YOUR SOLIN GENERATED RECIPE
Egg White and Spinach Scramble with Sautéed Mushrooms
Enjoy a light, protein-packed breakfast featuring fluffy egg whites scrambled with fresh spinach and perfectly sautéed mushrooms, finished with a side of creamy avocado for a satisfying, nutrient-dense start to your day.
INGREDIENTS
4 large egg whites (~120g)
1 cup fresh spinach
1/2 cup sliced mushrooms (~35g)
2 teaspoons olive oil
1/4 avocado
PREPARATION
Heat 1 teaspoon of olive oil in a nonstick skillet over medium heat.
Add the sliced mushrooms to the skillet and sauté for about 3-4 minutes until they begin to soften and brown.

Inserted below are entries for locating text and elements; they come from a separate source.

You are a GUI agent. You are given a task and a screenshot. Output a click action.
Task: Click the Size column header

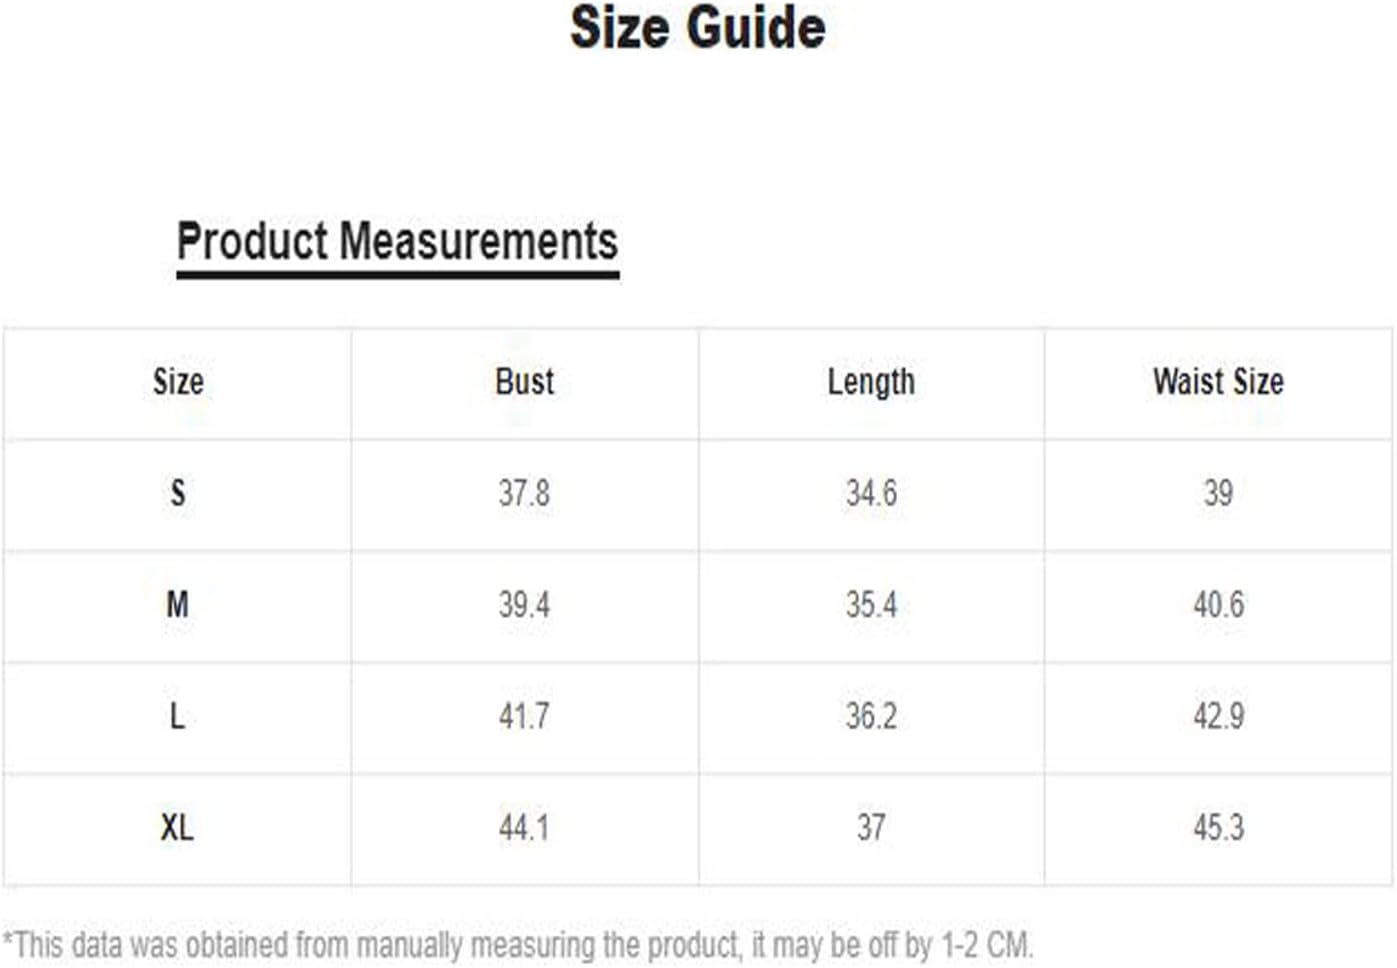[x=178, y=382]
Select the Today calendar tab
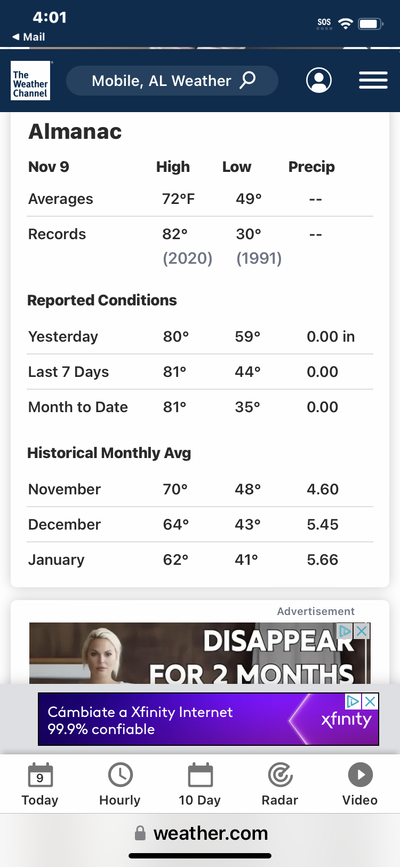400x867 pixels. [40, 784]
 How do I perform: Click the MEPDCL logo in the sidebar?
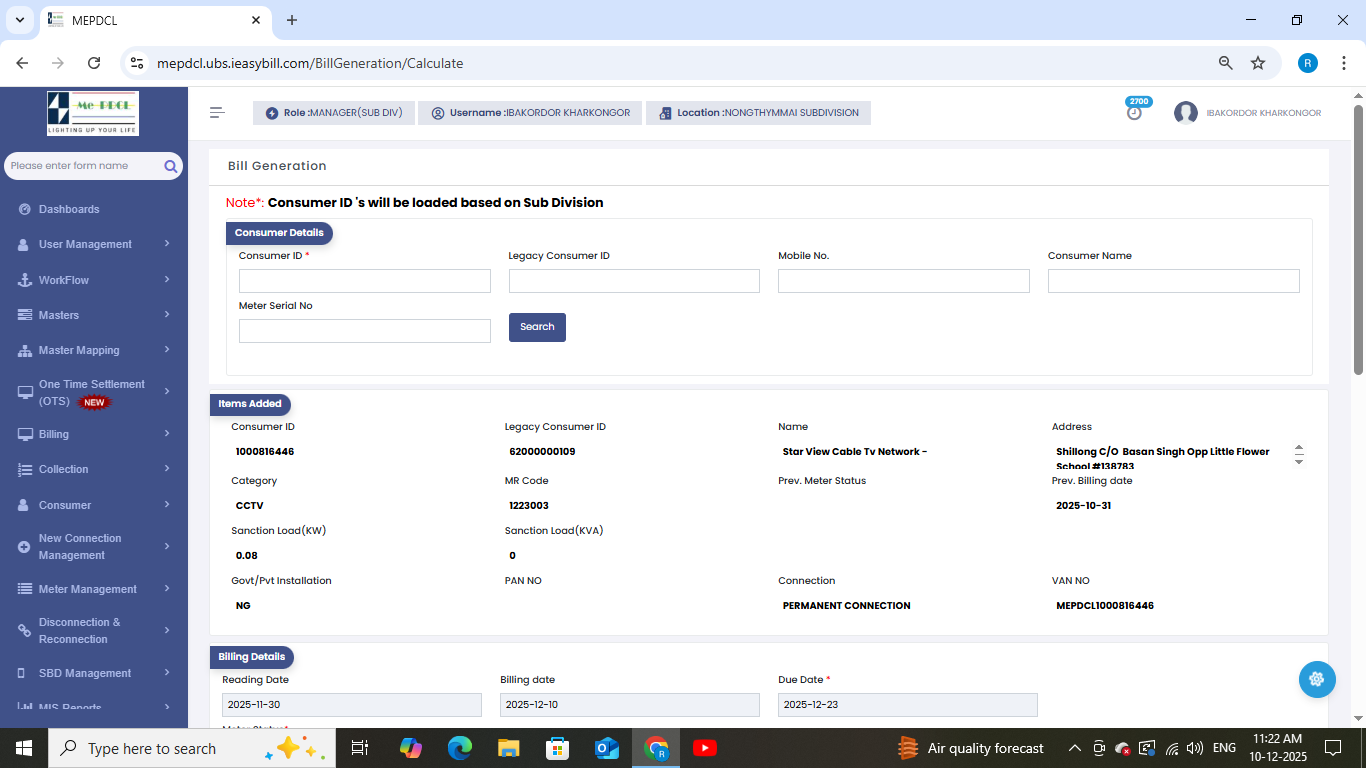[x=93, y=114]
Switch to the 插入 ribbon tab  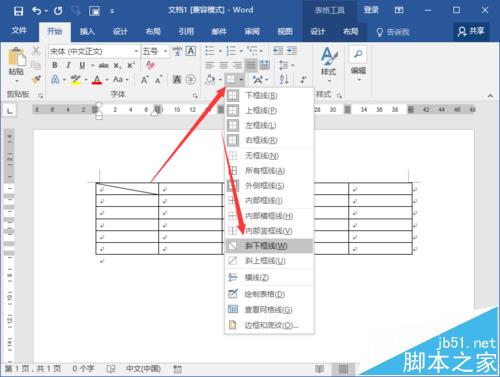87,32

Add the fresh spinach to the skillet and cook for an additional 1-2 minutes until wilted.
In a bowl, whisk the egg whites lightly and pour them into the skillet with the vegetables.
Gently scramble the mixture until the egg whites are fully set, about 2-3 minutes.
Drizzle the remaining teaspoon of olive oil over the scramble for added richness.
Transfer the scramble to a plate and serve with quartered avocado on the side.
Enjoy your nutrient-packed, flavorful breakfast!